El emperador imperialista Donald Trump ha repetido a los medios monopólicos que su administración volcará su atención sobre Cuba después de la guerra contra Irán. Tras sufrir importantes derrotas, la administración firmó un Memorando de Entendimiento —fases hacia un acuerdo de paz— con Irán el 14 de junio, y ahora prepara el terreno para su próxima invasión.
Los carniceros afilan sus cuchillos
A finales de mayo, Estados Unidos había desplazado el grupo de portaaviones Nimitz a distancia de ataque de Cuba, de camino a puerto en territorio estadounidense, y ha concentrado aeronaves de ataque en Florida y Puerto Rico. Miles de efectivos han sido puestos en alerta, según Politico, fuerza suficiente para incursiones rápidas o “ataques de decapitación”, aunque no para una invasión y ocupación terrestre a gran escala.
Políticamente, EE.UU. ha incrementado la presión sobre el gobierno cubano mediante la farsa de acusar a Raúl Castro de defender a su país de la infiltración de la Agencia Central de Inteligencia (CIA), al tiempo que sanciona al presidente cubano y a otros funcionarios. Económicamente, EE.UU. ha intensificado sus sanciones contra la isla, imponiendo un bloqueo energético asesino de niños contra Cuba desde finales de enero.

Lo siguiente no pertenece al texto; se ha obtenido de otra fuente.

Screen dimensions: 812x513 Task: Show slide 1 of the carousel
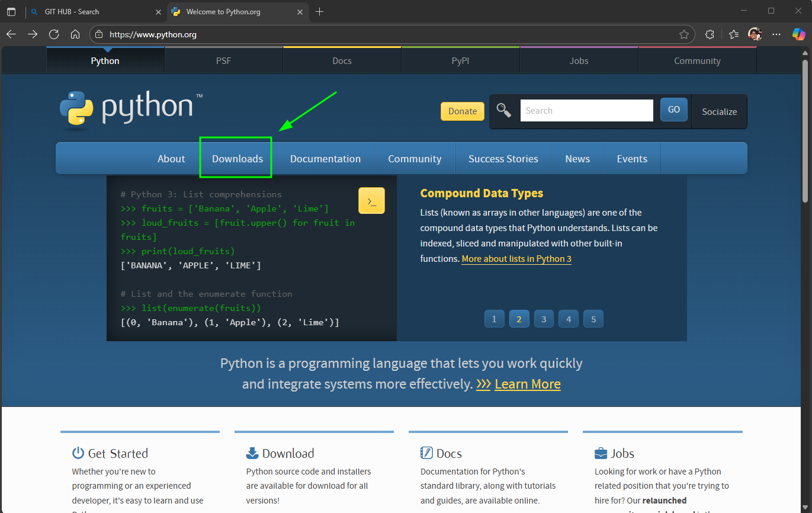coord(494,319)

El secretario de Estado de EE.UU., Marco Rubio, y el secretario del Departamento de Guerra, Pete Hegseth, han declarado repetidamente que la agresión militar para derrocar al gobierno cubano está sobre la mesa si Cuba no se somete a las exigencias estadounidenses de “reformas” para convertir a Cuba de nuevo en una semicolonia estadounidense.
La reciente visita del jefe de la CIA a La Habana indica que EE.UU. cree que está en posición de exigir como vencedor, sin los peligros de una invasión. Una de las exigencias es dejar entrar en masa dispositivos Starlink, el servicio de internet del monopolista multimillonario Elon Musk, que recientemente fueron introducidos de contrabando en Irán como parte de los planes de subversión estadounidense-sionista.
Desesperado por una victoria tras su humillante derrota a manos de Irán y sus aliados, el imperialismo estadounidense ve a Cuba como un blanco fácil, y Trump afirmó en enero que el gobierno cubano “está listo para caer”. Situada justo frente a la costa de EE.UU., Cuba es pequeña y está ligeramente armada en comparación con Irán; no tiene la “profundidad estratégica” de un gran territorio, ni masas de misiles, ni aliados regionales armados dispuestos a luchar a su lado. La economía cubana también ha sido paralizada por décadas de sanciones y bloqueo estadounidenses.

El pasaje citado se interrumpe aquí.